Florida governor Ron DeSantis accused Disney of trying to “commandeer our democratic process,” while touting a new bill to strip the company of its autonomous governing status during a Friday interview on Fox News’s Tucker Carlson Tonight.
“They pledged themselves to mobilize their considerable corporate resources out of the coffers of this Burbank, California, based corporation to overturn the rights of parents in the state of Florida—effectively commandeer our democratic process,” DeSantis added. “That obviously is something we very much objected to.”
DeSantis signed a bill earlier on Friday dissolving the Reedy Creek Improvement District, the autonomous zone outside of Orlando where Disney established Walt Disney World. The district, created in 1967, allowed Disney to act as a self-governing body with its own municipal services and building codes.
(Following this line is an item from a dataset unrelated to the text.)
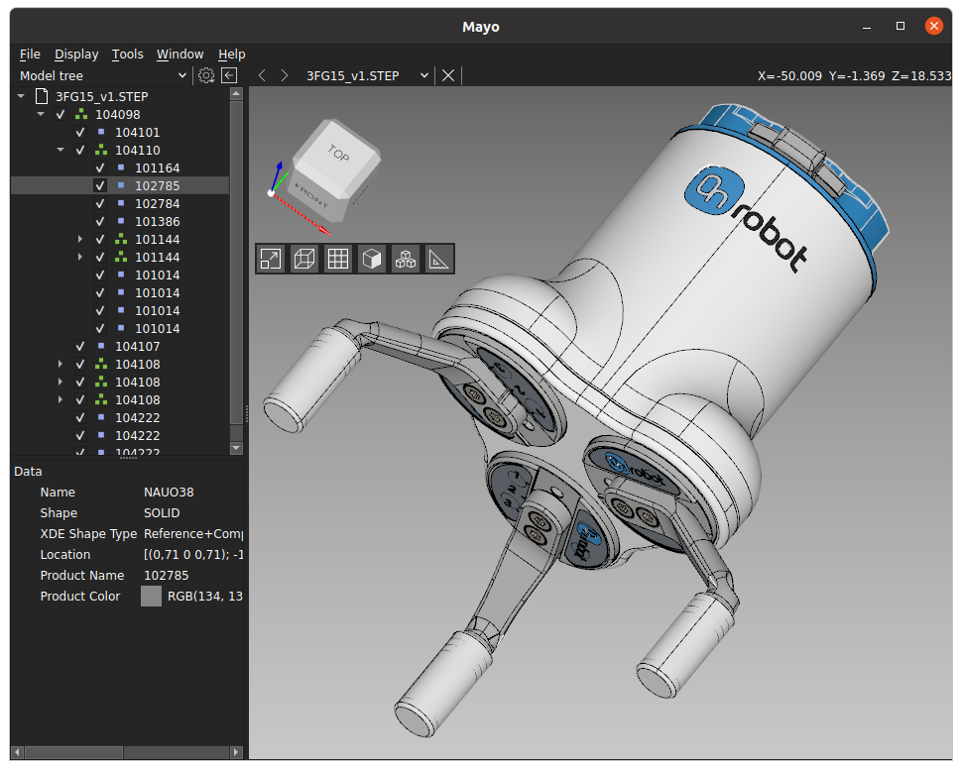Image resolution: width=962 pixels, height=770 pixels.
Task: Open the Display menu
Action: [76, 55]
“This company had a deal unlike any company or individual in all of the state of Florida, probably anywhere in the United States. They were self-governing, they had extraordinary powers, they could build nuclear power plants, they didn’t have to go through permitting processes and obviously a lot of tax benefits. And that’s just inappropriate,” DeSantis told Carlson.
The Florida legislature passed the bill earlier this week, after Disney took a stance against another state law banning classroom instruction on “sexual orientation or gender identity” from kindergarten through third grade, which opponents have termed the “Don’t Say Gay” law. Disney CEO Bob Chapek wrote in a letter to employees in March that the company would suspend political donations in Florida over the law.
“Starting immediately, we are increasing our support for advocacy groups to combat similar legislation in other states,” Chapek wrote in the letter. “And today, we are pausing all political donations in the state of Florida pending this review.”
Some segments of the left “figured out that they can try to subcontract out their leftism to some of these corporations,” DeSantis told Carlson in the Friday interview. “Their hope was getting Disney involved in that would somehow get me to back down from signing the bill. Well, that was bad judgment on their part because of course we weren’t going to back down an inch.”